Like Covid, it is hard to argue that the impacts of tariffs are not, in layman’s terms, material. Opponents, however, will no doubt claim that tariffs are a natural part of the global economy and akin to normal industry fluctuations. They will also likely claim that tariffs are potentially temporary, the policies of a rotating executive branch, akin to consistent, immaterial seasonal shifts found in other disputes. And, of course, tariffs arguably constitute a change in government policy or “change[] in interest or exchange rates, monetary policy, or inflation,” which are often explicitly exempt, like in the Akorn agreement.

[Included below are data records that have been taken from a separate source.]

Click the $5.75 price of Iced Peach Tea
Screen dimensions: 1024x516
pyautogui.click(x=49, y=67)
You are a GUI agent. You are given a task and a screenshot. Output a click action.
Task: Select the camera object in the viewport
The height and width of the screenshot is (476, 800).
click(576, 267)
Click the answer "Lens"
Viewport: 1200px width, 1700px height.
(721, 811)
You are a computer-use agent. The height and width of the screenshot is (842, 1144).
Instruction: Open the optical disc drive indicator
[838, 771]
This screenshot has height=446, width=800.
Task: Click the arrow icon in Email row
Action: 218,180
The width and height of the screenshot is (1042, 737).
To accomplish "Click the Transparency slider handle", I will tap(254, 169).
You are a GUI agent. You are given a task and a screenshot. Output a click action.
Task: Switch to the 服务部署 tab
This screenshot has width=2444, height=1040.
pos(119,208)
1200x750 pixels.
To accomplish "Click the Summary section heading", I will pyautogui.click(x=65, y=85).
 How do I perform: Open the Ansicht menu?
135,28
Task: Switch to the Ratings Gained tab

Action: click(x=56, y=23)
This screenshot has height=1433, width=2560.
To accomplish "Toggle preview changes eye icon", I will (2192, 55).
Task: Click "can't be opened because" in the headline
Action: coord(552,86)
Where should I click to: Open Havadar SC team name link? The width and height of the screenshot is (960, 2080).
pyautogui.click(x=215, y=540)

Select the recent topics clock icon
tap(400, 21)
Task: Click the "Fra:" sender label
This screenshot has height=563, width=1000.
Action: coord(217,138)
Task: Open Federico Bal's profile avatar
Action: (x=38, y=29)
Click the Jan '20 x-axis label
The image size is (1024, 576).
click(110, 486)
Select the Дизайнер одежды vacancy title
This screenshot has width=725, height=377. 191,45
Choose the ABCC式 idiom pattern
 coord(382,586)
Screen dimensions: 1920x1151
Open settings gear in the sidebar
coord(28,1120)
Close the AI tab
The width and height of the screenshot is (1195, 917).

As the Akorn court explained, however, MAE provisions typically contain exclusions from the exceptions. And unlike Covid, these carve-outs may save recalcitrant buyers from the new burdens of tariffs:
“A standard exclusion from the buyer’s acceptance of general market or industry risk returns the risk to the seller when the seller’s business is uniquely affected. To accomplish the reallocation, the relevant exceptions are qualified by a concept of disproportionate effect. For example, a buyer might revise the carve-out relating to industry conditions to exclude changes that disproportionately affect the target as compared to other companies in the industries in which such target operates.”
In Akorn, the target company’s business suffered a deep decline “disproportionate to its industry peers” due to “unexpected new market entrants who competed with Akorn’s three top products” and the unexpected loss of a key contract. Rather than industry headwinds generally affecting pharmaceutical companies, the court found these issues to be specific business risks allocated to Akorn, sufficient to trigger an MAE.
Under the recently announced regime, a 10% baseline tariff applies to most countries equally, but an “individualized reciprocal higher tariff” will hit “countries with which the United States has the largest trade deficits,” unless those countries have been able to reach a more favorable trade deal with the Trump Administration first.
In other words, companies facing the 10% baseline tariff are in the same boat as most others — they are all facing factors “generally affecting … the economy, credit or financial or capital markets, in the United States or elsewhere in the world, including changes in interest or exchange rates, monetary policy or inflation.”
But not all tariffs were created, or are evolving, equally, and some companies — especially those based in countries with a high reciprocal tariff rate (or relying on the manufacturing or goods of those countries in their supply chains) — will undoubtedly be experiencing a unique, “disproportionate effect.”
And so, while MAE terminations are few and far between, the strategic litigation opportunity to shed a deadweight target company with shrinking margins is hard to ignore. Not all tariffs or deals are the same, and creative arguments regarding the applicability of MAE’s should be considered by both acquirers and the targets alike.